Saved entries

──────────

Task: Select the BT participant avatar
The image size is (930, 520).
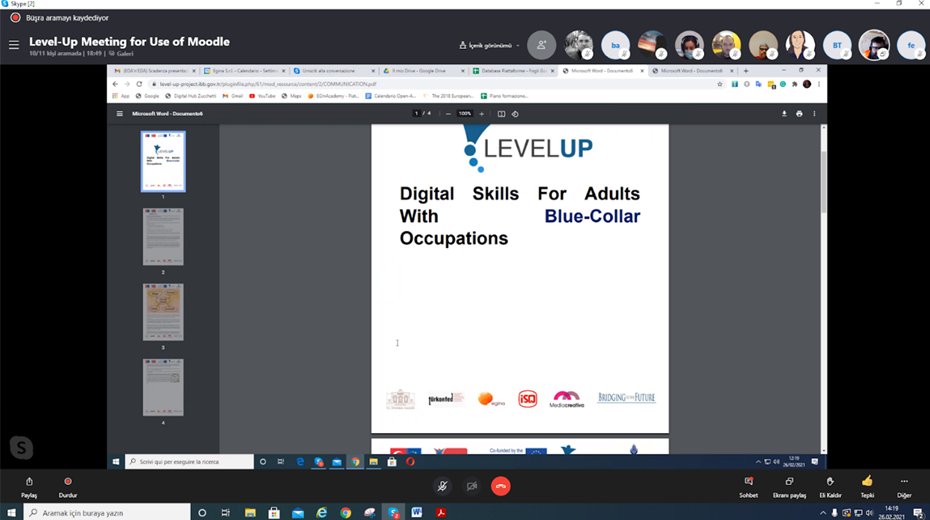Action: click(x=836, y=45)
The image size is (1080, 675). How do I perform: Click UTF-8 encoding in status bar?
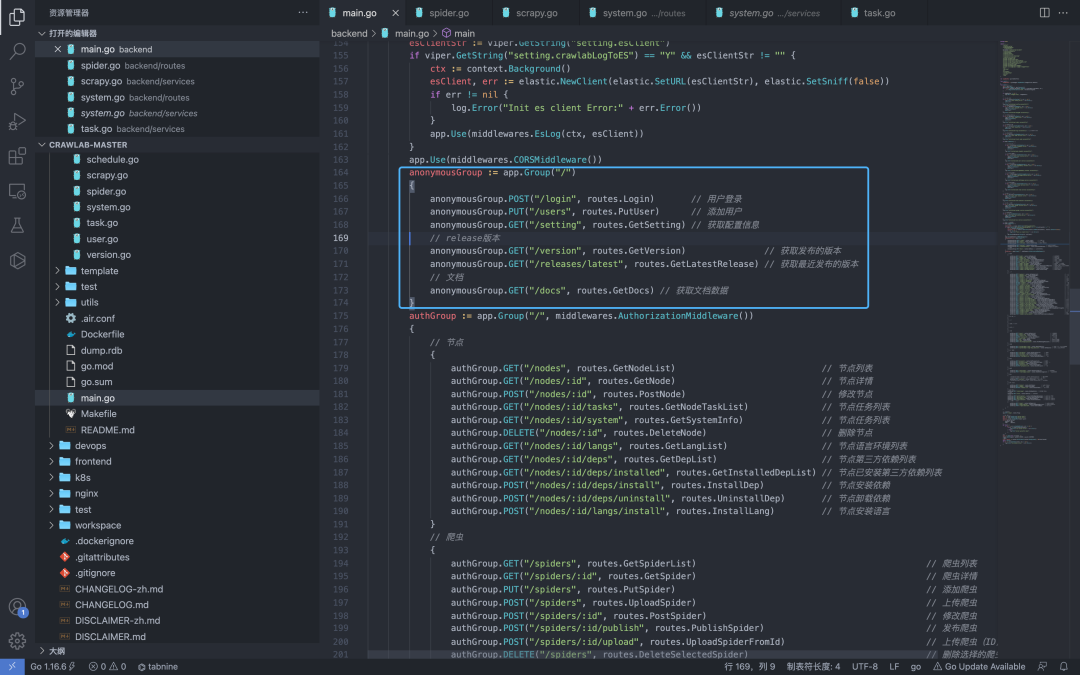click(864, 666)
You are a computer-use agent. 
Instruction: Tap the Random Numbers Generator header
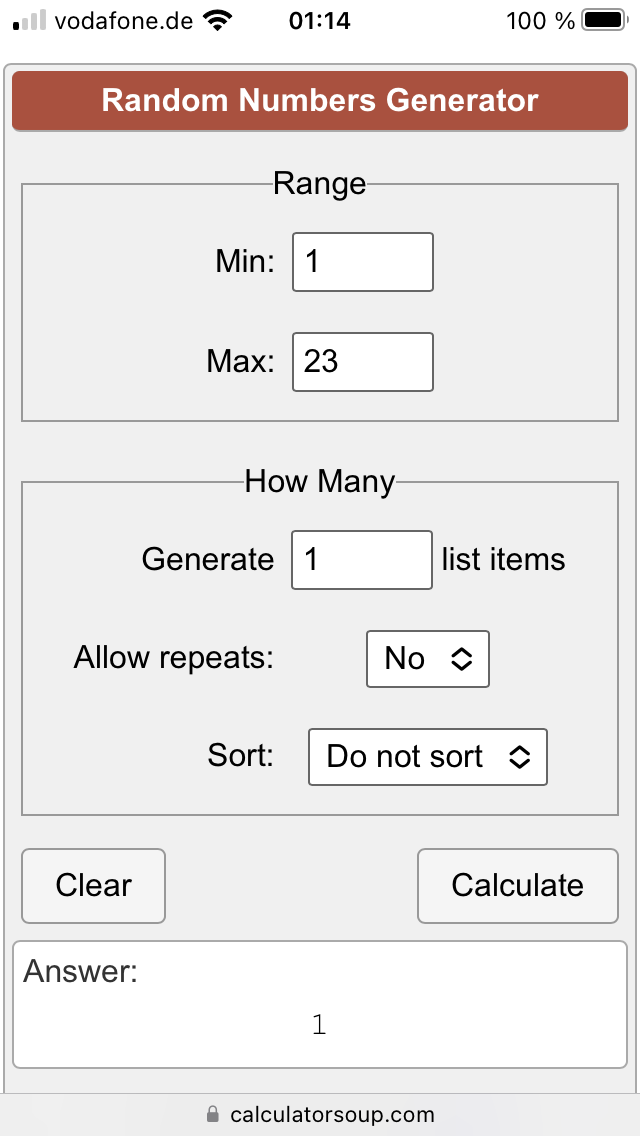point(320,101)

──────────

TASK TO CARRY OUT: Pictures in the records above are to be left out of an otherwise exact copy.

ANSWER FOR THIS EXERCISE:
Task: Select the BT participant avatar
The image size is (930, 520).
Action: click(x=836, y=45)
The image size is (1080, 675). How do I perform: Click UTF-8 encoding in status bar?
click(864, 666)
You are a computer-use agent. 
Instruction: Tap the Random Numbers Generator header
point(320,101)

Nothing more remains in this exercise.